Last year, International Man published an intriguing article by Jeff Thomas about American society during the Great Depression period. Duly named Duesenberg In A Barn, it opens with a story about shifts in culture and the lifestyle of wealthy individuals and families during the 1930s and beyond (Duesenberg produced luxury sport cars between 1913 and 1937).

He recounts how the riches that didn’t get snuffed out by, or even profited from, the 1929 Stock Market Crash, kept flaunting their wealth trying to outcompete each other, in an attempt to extend the 1920s Jazz Era hedonism and largesse into Depression times.

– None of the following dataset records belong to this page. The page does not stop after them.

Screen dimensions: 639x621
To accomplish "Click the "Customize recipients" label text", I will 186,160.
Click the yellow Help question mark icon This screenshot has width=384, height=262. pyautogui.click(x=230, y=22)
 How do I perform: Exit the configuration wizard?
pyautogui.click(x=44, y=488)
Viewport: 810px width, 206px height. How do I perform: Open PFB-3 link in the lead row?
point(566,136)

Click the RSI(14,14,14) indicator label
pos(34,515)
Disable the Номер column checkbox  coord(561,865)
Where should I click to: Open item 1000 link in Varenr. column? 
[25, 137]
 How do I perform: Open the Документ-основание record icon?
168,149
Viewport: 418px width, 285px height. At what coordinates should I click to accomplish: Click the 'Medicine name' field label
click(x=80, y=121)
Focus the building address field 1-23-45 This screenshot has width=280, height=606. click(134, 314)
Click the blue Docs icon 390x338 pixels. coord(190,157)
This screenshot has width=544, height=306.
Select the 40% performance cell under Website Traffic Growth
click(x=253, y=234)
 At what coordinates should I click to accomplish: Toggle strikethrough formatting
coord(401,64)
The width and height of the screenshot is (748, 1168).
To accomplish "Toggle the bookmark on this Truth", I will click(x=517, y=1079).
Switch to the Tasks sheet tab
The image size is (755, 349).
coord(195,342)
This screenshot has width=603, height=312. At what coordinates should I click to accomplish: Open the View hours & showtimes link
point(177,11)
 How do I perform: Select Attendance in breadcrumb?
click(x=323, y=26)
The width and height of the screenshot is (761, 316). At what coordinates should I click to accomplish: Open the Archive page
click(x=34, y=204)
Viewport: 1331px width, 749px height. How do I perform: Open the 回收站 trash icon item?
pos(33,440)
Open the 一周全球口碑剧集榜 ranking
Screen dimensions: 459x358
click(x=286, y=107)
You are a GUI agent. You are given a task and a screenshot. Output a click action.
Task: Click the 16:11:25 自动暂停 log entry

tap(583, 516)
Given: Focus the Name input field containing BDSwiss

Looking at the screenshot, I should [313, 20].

However, as the crisis aggravated, these individuals and families started to realize that such behavior amidst the rampant misery was quickly becoming a liability. 

“Whatever the psychology involved, in 1930, those who had fared well soon learned that it was unwise to be conspicuous in their continued wealth. At that point, an interesting but little-remembered development occurred. Such people put their mink coats in the closet, their jewelry in a safe place, and found barns in the countryside into which they could park their Duesenbergs, Cords, and Auburns.”

The rich toned down not from sympathy or compassion but as adaptation. Contrary to what many think, the wealthy have a sharp survival instinct.

That’s a crucial distinction, with the keywords being “adaptation” and “survival”, and the main takeaway an important social dynamic typical of all crises: the nail that stands out gets hammered

Those born and living in unstable and hostile contexts are constantly reminded of all the unwritten rules that keep us, our kin, and our stuff, safer. From criminals, sure, but also from tyrannical, greedy governments and corrupt authorities. 

I call that Thirdworldization OPSEC. It applies to criminality and government overreach mainly, but as Thirdworldization expands, it’s now applicable to other areas of social existence. Illegal immigrants, as well as political, religious, and ideological extremists from our own society, must now be added to the list of official (i.e., state) and criminal threats.